Extract to read:

What must happen with bitcoin now (I think), is people with large stashes of
Bitcoin, or anyone that wants it to see it succeed must give it away to people
who promote it, in the same way PayPal gave $5 to new sign-ons.

One way to do this is by having a site that authenticates against a twitter
account, and then posts a promotional tweet to collect free bitcoin. The tweet
is checked that it stays on a timeline for a length of time. If it does, the
tweeter gets their free coin (and their followers can emulate.) The account is
then nullified, or perhaps another promotional tweet after a set time with
more free coin.

Ways to guage a twitter account's worth: is it verified, its metrics, or
through APIs <http://www.retweetrank.com/view/api>
<http://developer.klout.com/api_gallery>
<http://dev.peerindex.net/docs/profile/show>

Site takes a commission. I just mentioned this to Mt Gox to consider something
like this.

Add: the site can have a leaderboard: who gave the most coin away (# and $ at
the time) and to whom, and how many signups were created as a result (and
subsequent follower-follower signups.) People that reach the top have traded
their coin for merit and can champion the bitcoin reality.

From pyramid to sphere. I have the name bit rific if anyone wants to build it
with me.

------
3pt14159
I'd be willing to work at a lesser rate for bitcoins too. The problem is that
the overlap of people that want web/social media crawlers and/or data analysis
and the people that are willing to _spend_ bitcoins to hire them are
effectively nil.

Extracted material:
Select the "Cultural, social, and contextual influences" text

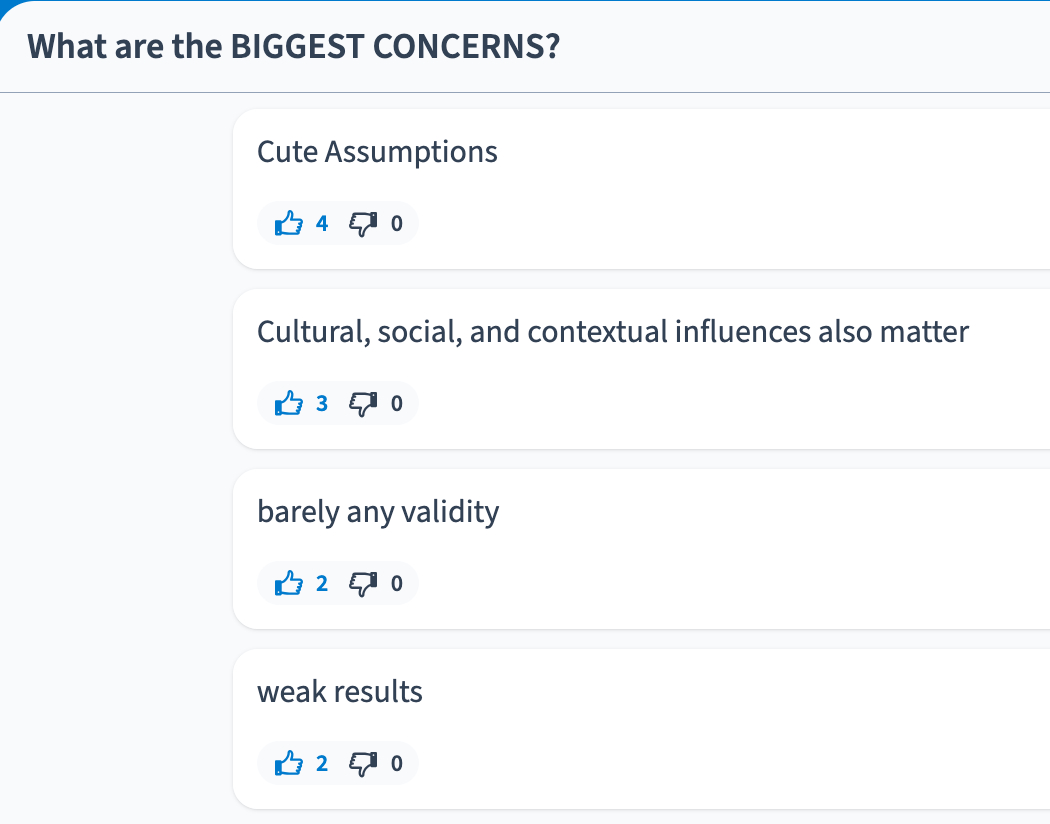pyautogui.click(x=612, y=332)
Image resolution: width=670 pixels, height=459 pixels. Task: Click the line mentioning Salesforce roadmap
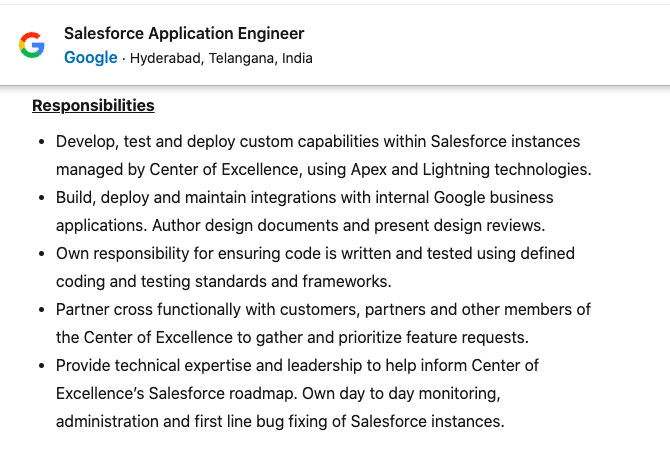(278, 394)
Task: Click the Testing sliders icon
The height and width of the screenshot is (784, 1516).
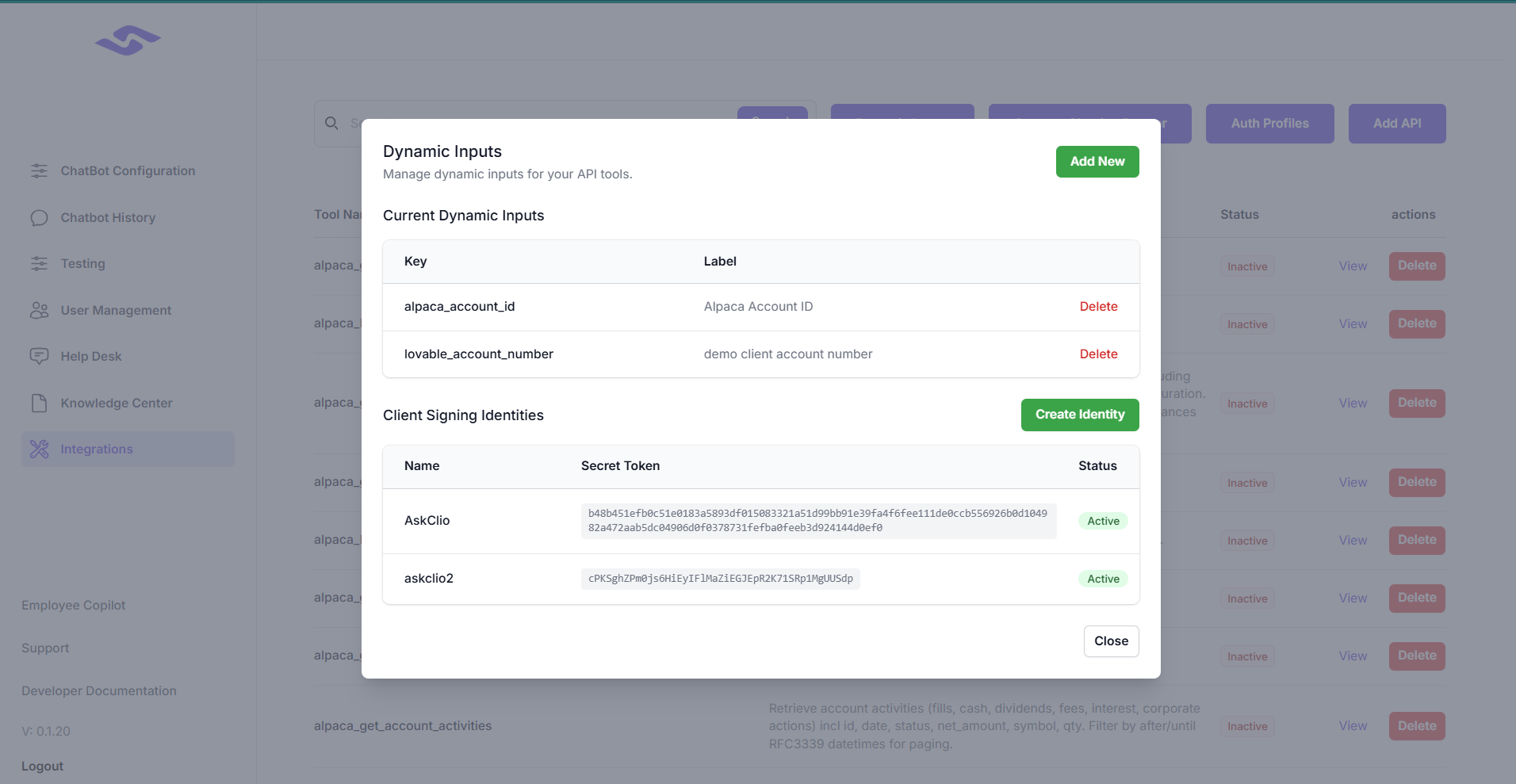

To do:
A) Translate this sentence from the bitcoin thread into Spanish: "I'd be willing to work at a lesser rate for bitcoins too."
B) Reproduce everything in the bitcoin thread from "Add: the site" down to "the bitcoin reality.".
The listing has nothing to do with the bitcoin thread.

Results of the exercise:
A) Yo también estaría dispuesto a trabajar por una tarifa más baja a cambio de bitcoins.

B)
Add: the site can have a leaderboard: who gave the most coin away (# and $ at
the time) and to whom, and how many signups were created as a result (and
subsequent follower-follower signups.) People that reach the top have traded
their coin for merit and can champion the bitcoin reality.